## WHAT TO DO
Copy only those lines which run from the line containing "Where should I click to: Open the Downloads" to the end of the entries below, both inclusive, exactly as written and with no pictures.

## RECORD EXTRACTS
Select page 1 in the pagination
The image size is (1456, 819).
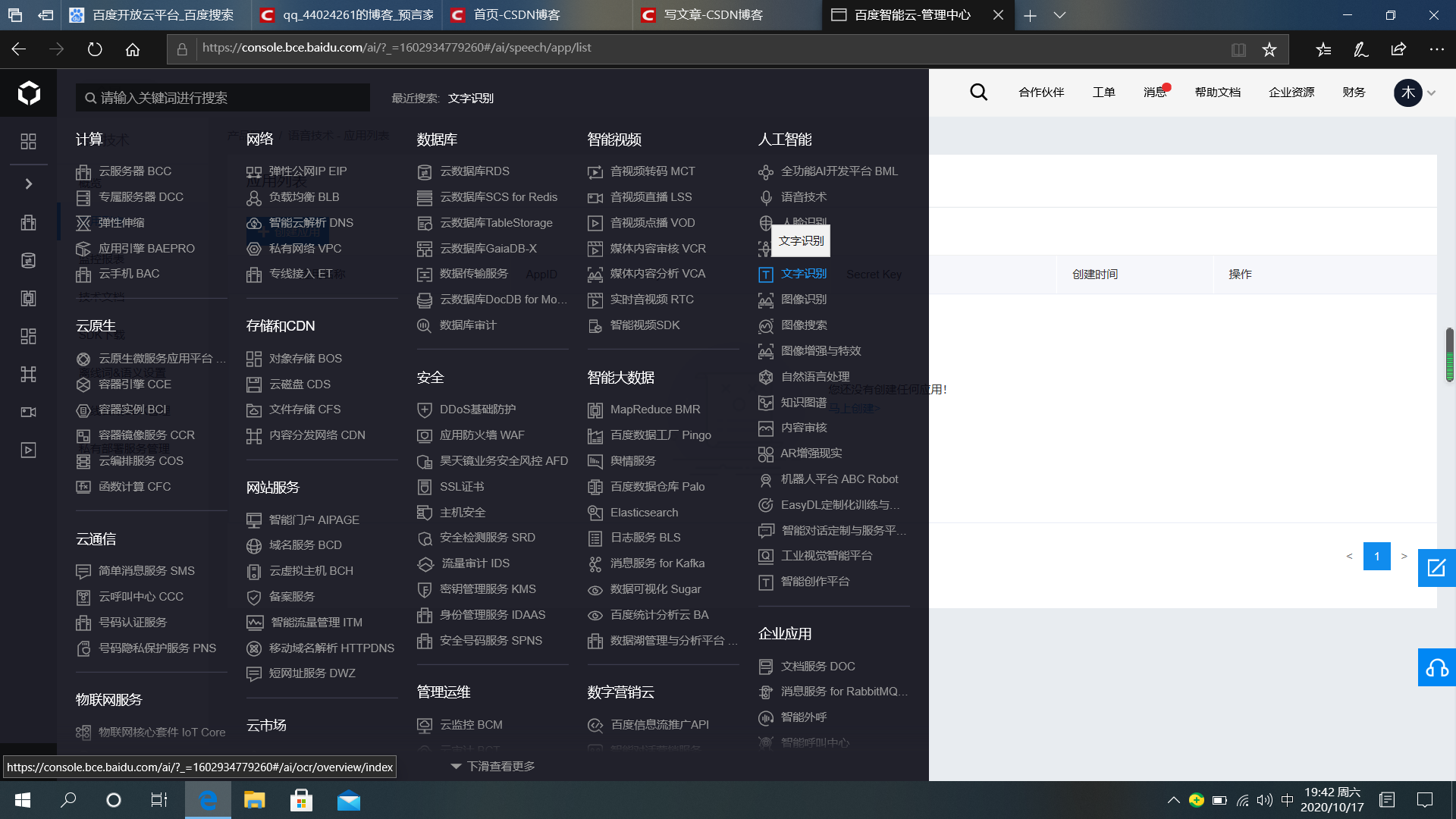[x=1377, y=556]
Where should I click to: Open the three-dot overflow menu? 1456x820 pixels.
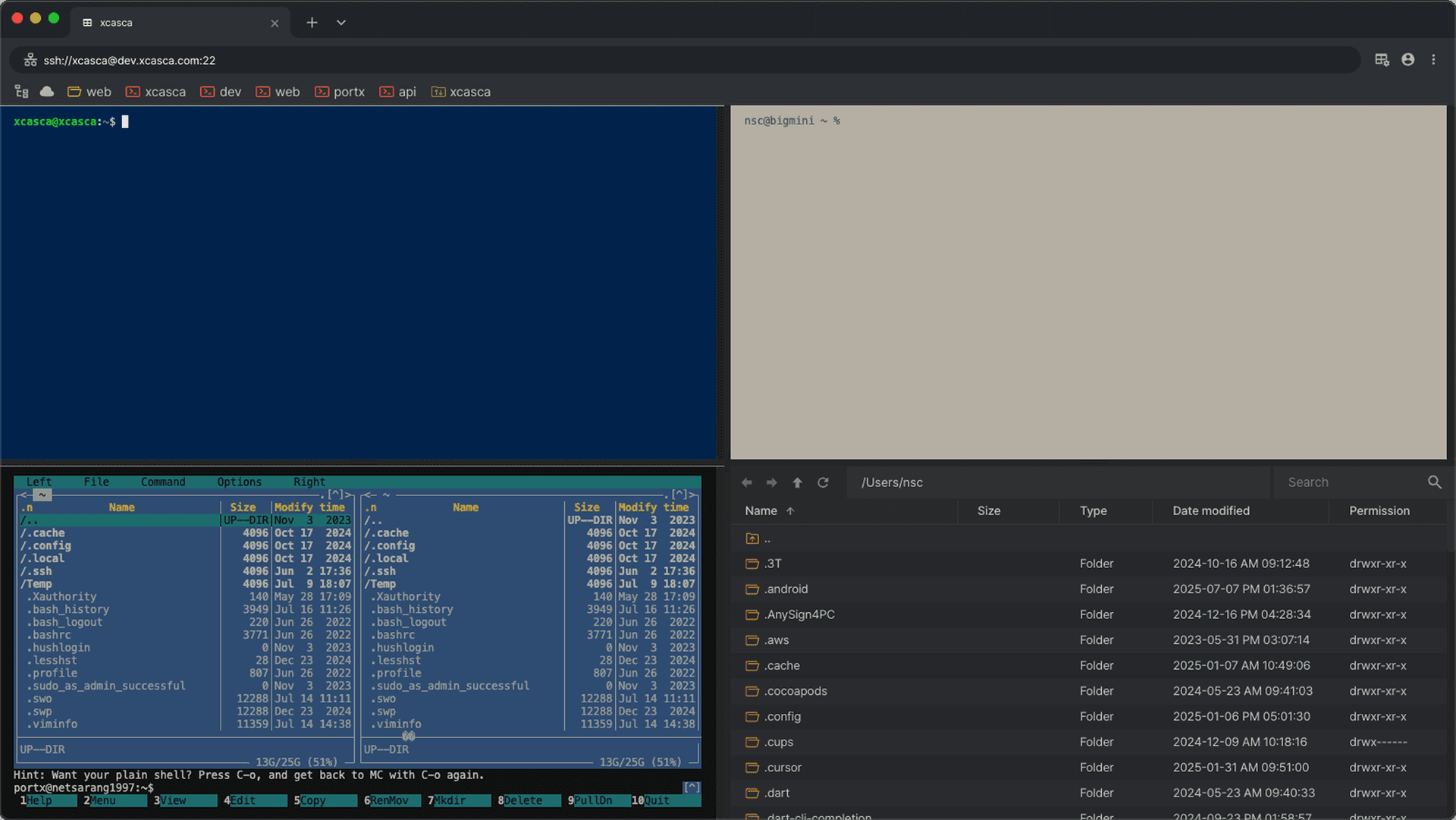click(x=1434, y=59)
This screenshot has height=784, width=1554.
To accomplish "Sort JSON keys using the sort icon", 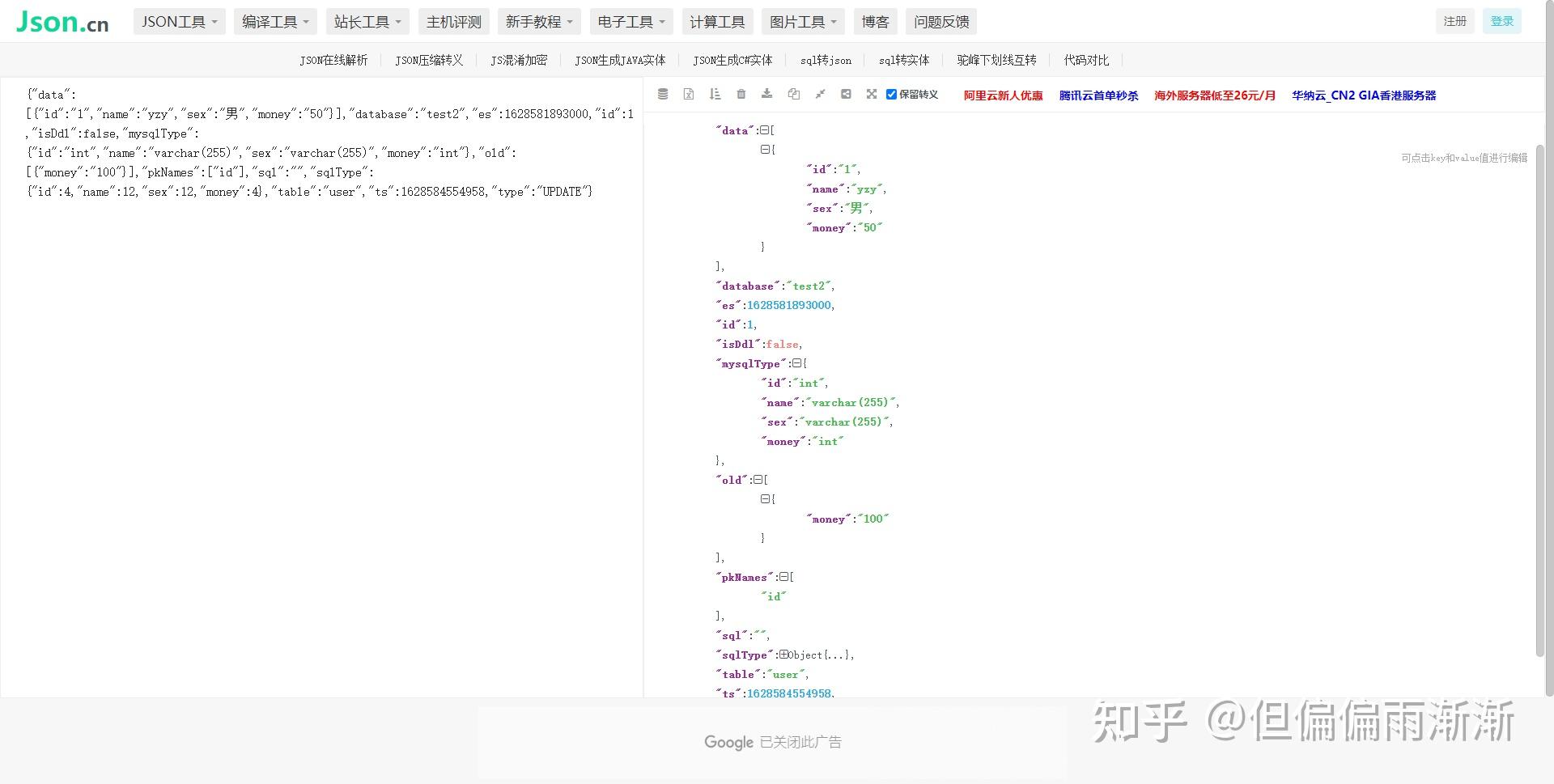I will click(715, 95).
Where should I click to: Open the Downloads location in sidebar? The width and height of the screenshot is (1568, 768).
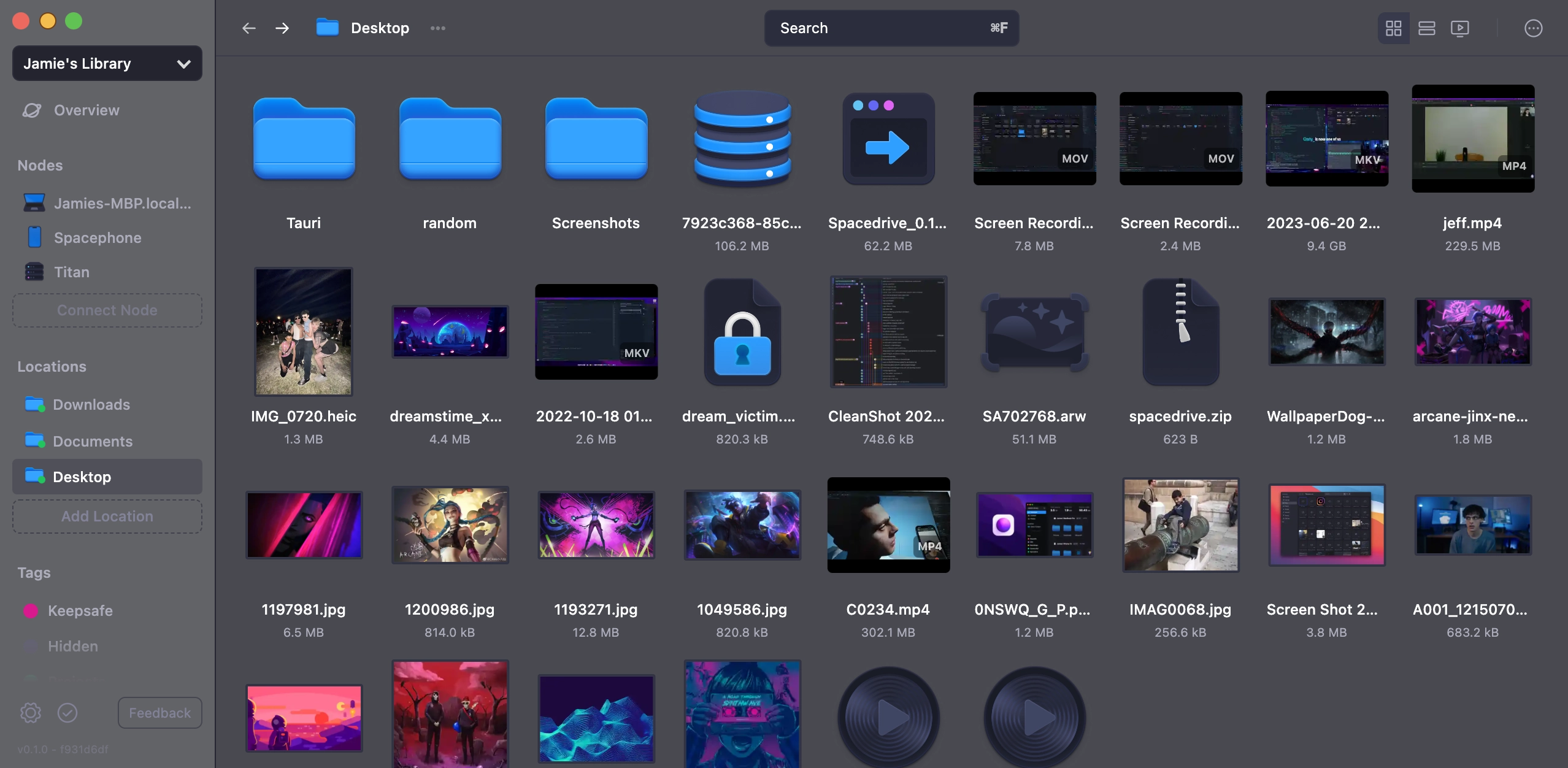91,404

## TASK RESPONSE
Where should I click to: Open the Downloads location in sidebar? The width and height of the screenshot is (1568, 768).
91,404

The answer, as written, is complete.